- **Saved data entries**
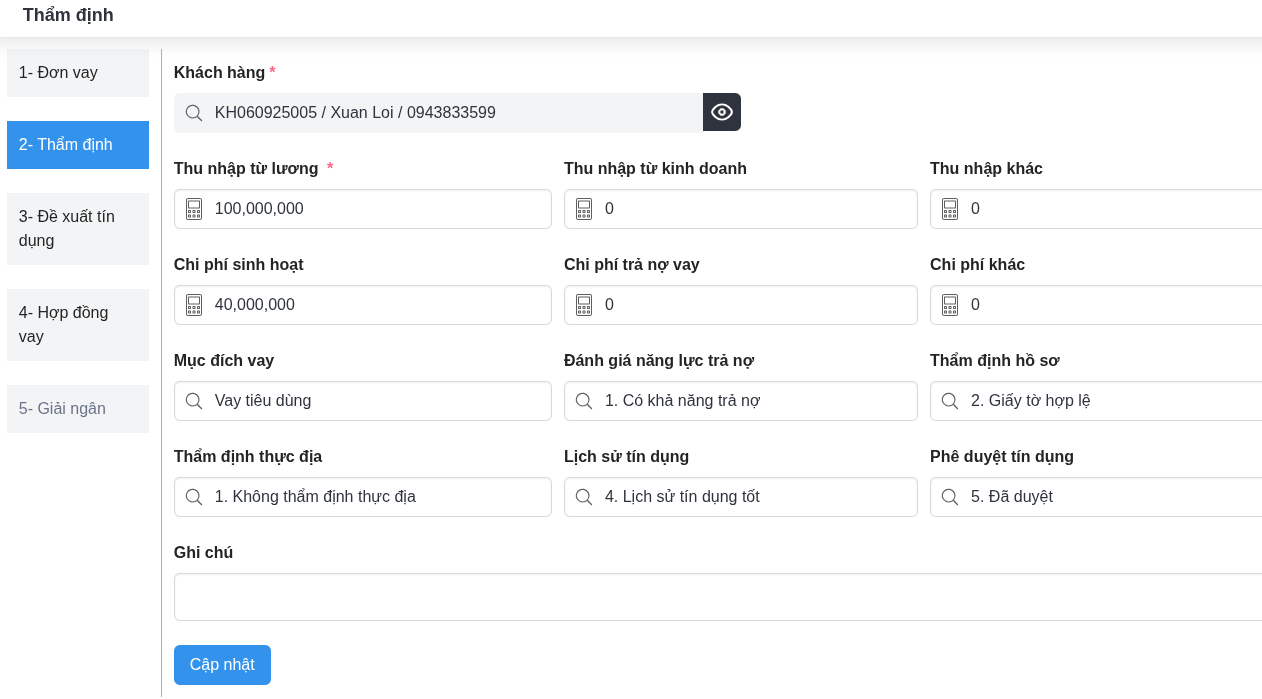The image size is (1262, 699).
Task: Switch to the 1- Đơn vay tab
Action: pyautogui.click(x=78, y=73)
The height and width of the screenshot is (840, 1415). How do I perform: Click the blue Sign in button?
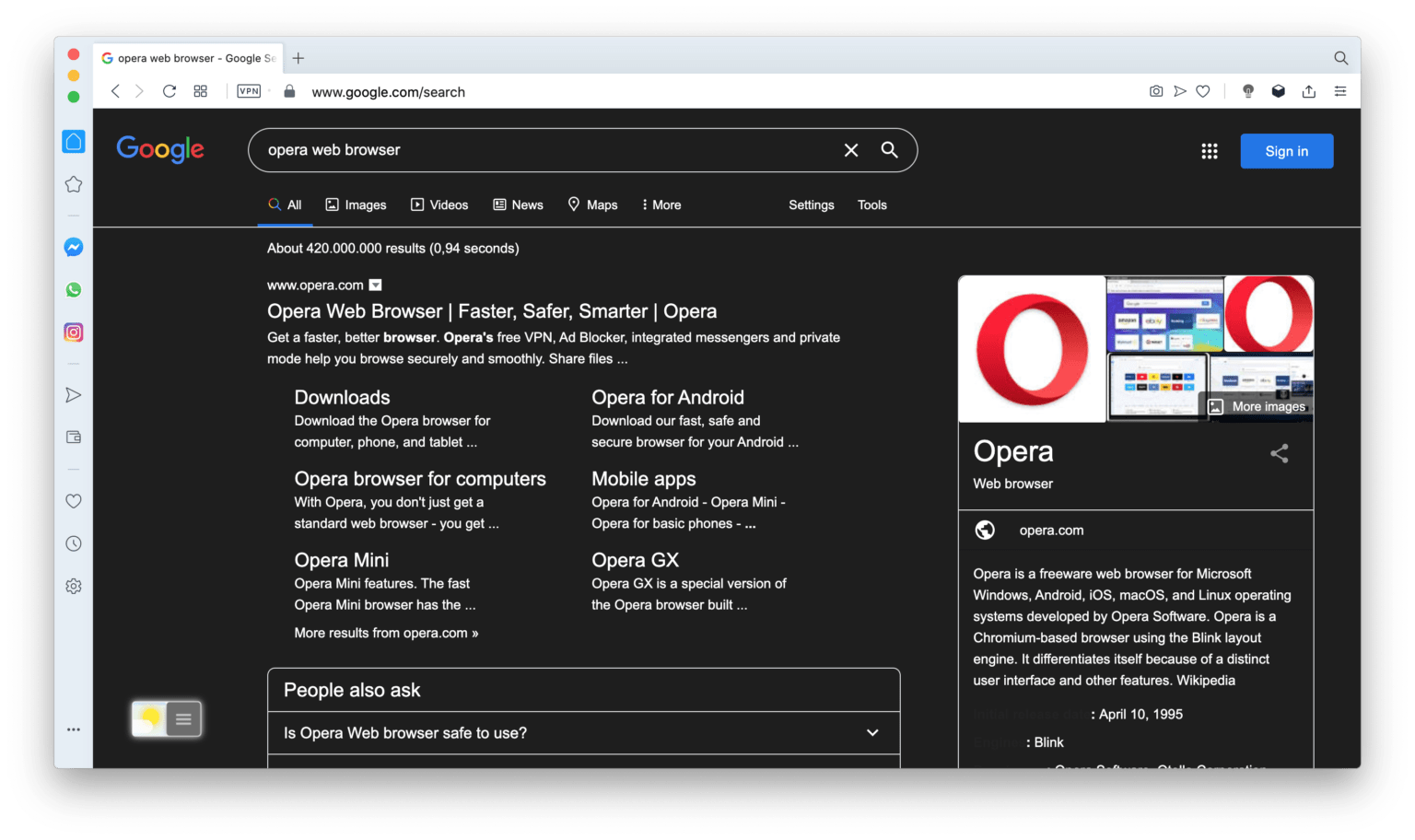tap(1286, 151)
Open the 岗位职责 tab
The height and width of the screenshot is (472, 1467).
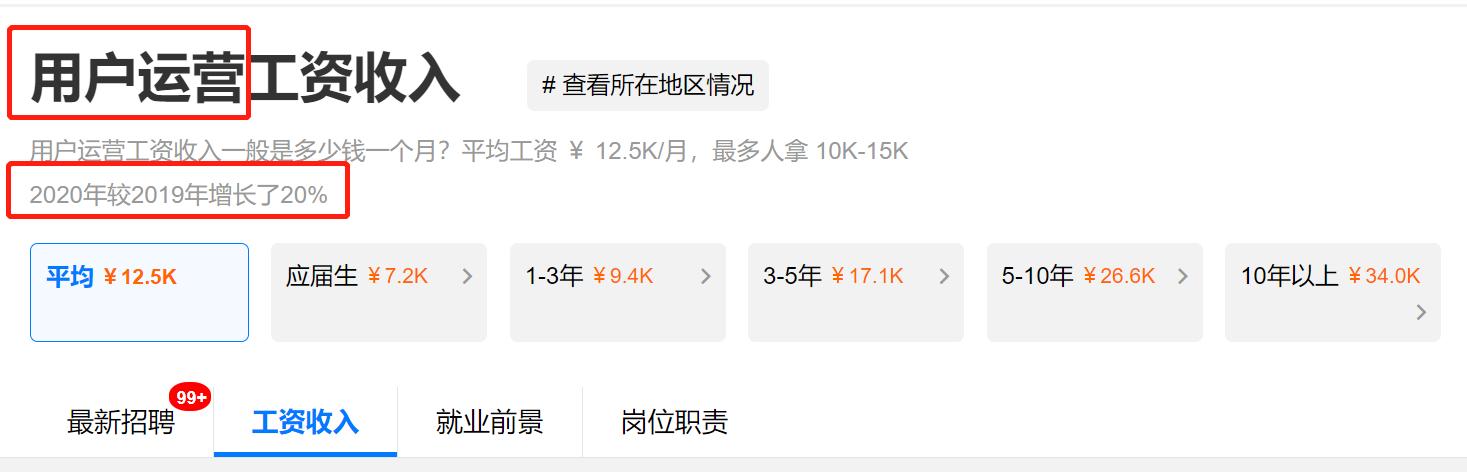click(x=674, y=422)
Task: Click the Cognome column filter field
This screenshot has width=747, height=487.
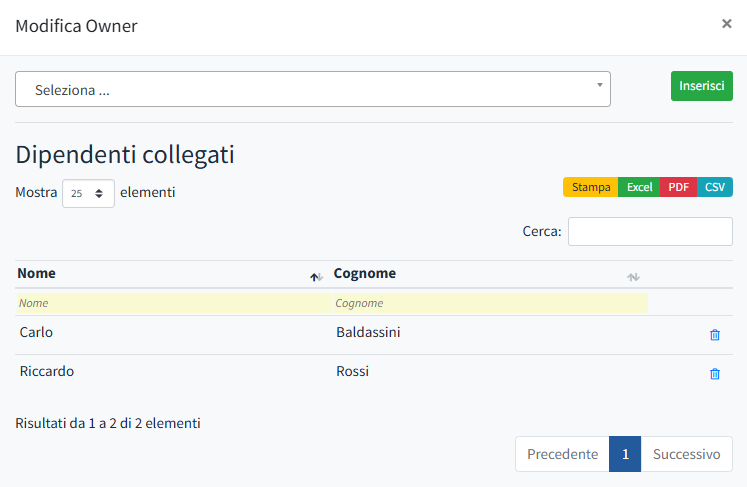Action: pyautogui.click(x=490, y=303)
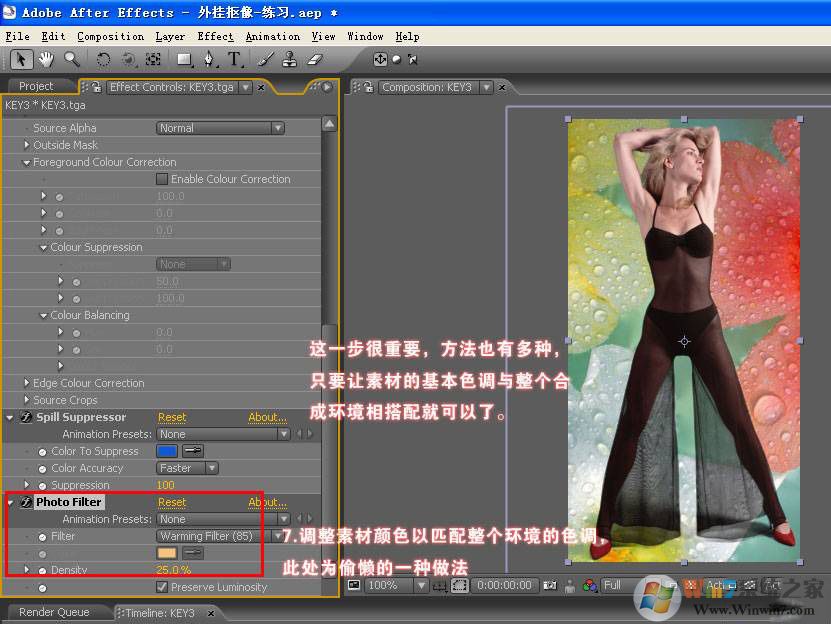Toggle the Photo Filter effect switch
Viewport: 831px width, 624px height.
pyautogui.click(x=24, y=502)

- **ACTION ITEM**
Extract, verbatim and alone, the lines from the line that contains "The height and width of the screenshot is (472, 1467)." to the last line of the records, inclusive; drop any picture.

- **ANSWER AREA**
The height and width of the screenshot is (472, 1467).
click(x=674, y=422)
Task: Click the Cognome column filter field
This screenshot has width=747, height=487.
Action: pyautogui.click(x=490, y=303)
Toggle the Photo Filter effect switch
Viewport: 831px width, 624px height.
pyautogui.click(x=24, y=502)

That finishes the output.